NASA in high gear for Mars rover launch
The US space agency is poised to launch the most powerful and advanced robotic rover ever built to explore Mars and hunt for signs that life may once have existed on the red planet.
The Mars Science Laboratory, a six-wheeled vehicle powered by nuclear fuel, is scheduled to begin its journey at 10:02 am (1502 GMT) on Saturday from Cape Canaveral Air Force Station in Florida atop an Atlas V rocket.
“This is a Mars scientist’s dream machine,” Ashwin Vasavada, MSL deputy project scientist at NASA’s Jet Propulsion Laboratory, told reporters.
“This is the most capable scientific explorer we have ever sent out… We are super excited.”
At a price of $2.5 billion, the rover, also known as Curiosity, aims to provide scientists with detailed information about the rocks on the surface of Mars, and clues about whether life ever existed on Earth’s nearest neighbor.
To do that, the SUV-sized rover is equipped with a robotic arm, a drill, a set of 10 science instruments including two color video cameras, a laser beam for zapping interesting rocks and a tool kit for analyzing their contents.
If all goes as planned and Curiosity lands intact in about nine months, on August 5, 2012, the rover will be able to report back to scientists on what it finds without ever bringing the rock samples back to Earth.
NASA’s exploration of Mars began with the 1976 landing of the Viking spacecraft and has continued with, most recently, the twin rovers known as Spirit and Opportunity that began tooling around on the Martian surface in 2004. Spirit finally died last year, but Opportunity is still working.
NASA sees Curiosity as the midway point in a long journey of Mars discovery that may lead to a human mission there, or to one of its two moons, in the 2030s.
Any clues Curiosity can send back about the habitability of the fourth planet from the Sun, and about the radiation levels there will be important to NASA as it devises future exploration missions.
The landing spot for Curiosity, the Gale Crater near Mars’ equator, was chosen after lengthy study because it contains a three-mile high mountain and many layers of sediment that could reveal a lot about the planet’s wetter past.
“We are basically reading the history of Mars’ environmental evolution,” said John Grotzinger, project scientist for Mars Science Laboratory at the California Institute of Technology.
“We start at the bottom where the clays are, we go to the sulfates, and we come up and go to the top of the mound and get rocks we think were formed in largely non-water bearing environments representing the drier, more recent phase of Mars.”
The crater itself is at a low elevation so scientists believe that if water ever did pool on Mars, it likely found its way there and may have left behind traces of life.
Everywhere that water exists on Earth, so does some form of life.

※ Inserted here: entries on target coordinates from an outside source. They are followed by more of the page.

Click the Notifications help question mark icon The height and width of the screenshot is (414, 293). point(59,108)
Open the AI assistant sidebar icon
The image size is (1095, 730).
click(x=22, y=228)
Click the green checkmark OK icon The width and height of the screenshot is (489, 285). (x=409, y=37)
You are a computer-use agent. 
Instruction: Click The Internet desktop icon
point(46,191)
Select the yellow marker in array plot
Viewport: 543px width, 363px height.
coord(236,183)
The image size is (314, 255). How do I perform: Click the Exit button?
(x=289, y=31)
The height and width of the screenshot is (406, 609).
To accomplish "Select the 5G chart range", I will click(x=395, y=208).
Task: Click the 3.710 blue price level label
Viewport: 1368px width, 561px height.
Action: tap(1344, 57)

So scientists are hopeful that they may find more than just hints that life used to thrive there — perhaps even signs that microbial life still does.

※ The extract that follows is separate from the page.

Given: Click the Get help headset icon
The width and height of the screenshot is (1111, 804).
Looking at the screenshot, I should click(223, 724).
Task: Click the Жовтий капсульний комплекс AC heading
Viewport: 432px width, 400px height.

“It is going to look for places that are habitable either in the past or potentially even in the future or currently,” said Mary Voytek, director, NASA Astrobiology Program.
First, the rover has to travel 354-million-mile (570-million-kilometer), arrive intact and survive an elaborate rocketed-powered sky crane landing.
The project is meant to last two Earth years, or one full Martian year, but NASA hopes that like some of its other rovers in the past, Curiosity will outlive its expected potential.
“Viking did the best it could, but it could only see a couple of samples. MSL is going to look at tons of samples,” said Pamela Conrad, deputy principal investigator of sample analysis at Mars.
Her experiment, a set of three spectrometers, is “designed to not only sniff the atmosphere and look for volatile species but to evolve gases from solid samples and then sniff those gases that come out,” she said.
“Mars very easily could have produced life. Mars could very easily have evolved the complex chemistry that is necessary to be a habitable environment. And that information is still on Mars.”